對于ESD 治療同步多原發性早期食管癌和胃癌及癌前病變的方法也可以分為2 種:一種是食管和胃同時完成ESD,一種是分開完成ESD;在上述兩種情況下又可以分為兩種步驟:一種是先切除食管病變,一種是先切除胃部病變。在筆者所報道的5 例患者均為同時完成ESD,且都是先切除胃部病變切除,可以看出術后住院時間、非治愈性切除率及術后并發癥并沒有因此而增加。在筆者的隨訪期間沒有患者復發,且所有患者無明顯不適,雖然有1 例死亡,該例患者是通過電話隨訪得知已經死亡,但是死亡具體原因不詳,因此可以看出ESD 同時治療多原發性早期食管癌和胃癌及癌前病變的短期預后是較好的,可以避免患者行多次手術治療,減輕患者的痛苦及減少住院費用。另外,有研究表明胃部ESD 常見的嚴重并發癥是術中出血和遲發性出血,而食管ESD常見的嚴重并發癥是穿孔和術后狹窄,如果同期行2 個病變的切除,有可能增加術中并發癥發生率,且一旦出現并發癥,處理起來相對比較棘手[7]。從筆者的研究可以看出平均手術時間為93.80 min,同時行ESD 會增加手術時間,時間越長出現手術并發癥的風險就越高,因此,對于ESD 治療食管和胃雙原發早期癌及癌前病變是一次完成還在分次完成,還是直接外科手術或者放化療需要在術前完善相關檢查,結合患者的檢查結果在術前評估各種方法的風險,選擇對患者利益最大化的一種治療方案。

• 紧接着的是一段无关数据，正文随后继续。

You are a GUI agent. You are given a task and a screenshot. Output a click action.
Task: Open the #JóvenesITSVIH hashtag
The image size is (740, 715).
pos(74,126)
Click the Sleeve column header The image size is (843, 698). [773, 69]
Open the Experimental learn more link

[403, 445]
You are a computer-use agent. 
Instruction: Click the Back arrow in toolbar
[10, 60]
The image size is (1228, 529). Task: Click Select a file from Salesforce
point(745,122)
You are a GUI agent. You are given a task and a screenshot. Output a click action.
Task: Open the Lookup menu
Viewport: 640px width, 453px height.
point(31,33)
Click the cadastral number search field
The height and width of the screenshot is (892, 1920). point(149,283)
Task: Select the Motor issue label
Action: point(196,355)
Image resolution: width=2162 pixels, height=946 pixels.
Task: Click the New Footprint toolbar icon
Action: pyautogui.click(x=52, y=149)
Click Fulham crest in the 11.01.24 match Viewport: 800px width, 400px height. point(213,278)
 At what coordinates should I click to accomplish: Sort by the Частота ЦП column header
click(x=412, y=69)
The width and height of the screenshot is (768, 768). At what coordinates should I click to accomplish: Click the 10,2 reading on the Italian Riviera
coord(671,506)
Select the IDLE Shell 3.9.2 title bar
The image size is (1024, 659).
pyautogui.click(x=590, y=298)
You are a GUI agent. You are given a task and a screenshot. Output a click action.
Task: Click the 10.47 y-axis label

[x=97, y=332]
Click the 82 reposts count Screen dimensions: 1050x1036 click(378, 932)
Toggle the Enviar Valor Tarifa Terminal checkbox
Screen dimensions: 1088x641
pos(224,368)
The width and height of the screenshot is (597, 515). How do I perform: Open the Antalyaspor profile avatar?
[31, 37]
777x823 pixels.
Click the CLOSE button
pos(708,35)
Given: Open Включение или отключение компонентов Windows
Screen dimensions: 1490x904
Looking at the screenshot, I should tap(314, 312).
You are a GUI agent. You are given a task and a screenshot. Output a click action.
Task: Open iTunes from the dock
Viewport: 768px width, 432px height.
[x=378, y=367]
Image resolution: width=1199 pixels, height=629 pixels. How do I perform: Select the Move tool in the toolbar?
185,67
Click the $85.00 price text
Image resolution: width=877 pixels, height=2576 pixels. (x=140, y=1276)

由于筆者的研究是回顧性、單中心且病例數較少,存在一定的回憶偏倚及偶然因素,目前對于該方面的研究較少,仍然存在較多的問題。筆者的研究都是食管和胃同時完成ESD,沒有與分開完成ESD 和直接外科手術或放化療進行對比。因此需要更多大樣本、多中心的對比研究來證明。
綜上所述,對于食管和胃雙原發早期癌及癌前病變同時行ESD 是安全可行的且短期預后較好;在臨床工作中遇到年齡較大,有食管癌及胃癌發病危險因素的患者應警惕上消化道多原發癌癥的發生;對于有ESD 適應癥的食管和胃雙原發早期癌及癌前病變患者應該進行詳細的術前評估,為患者選擇利益最大的一種治療方案。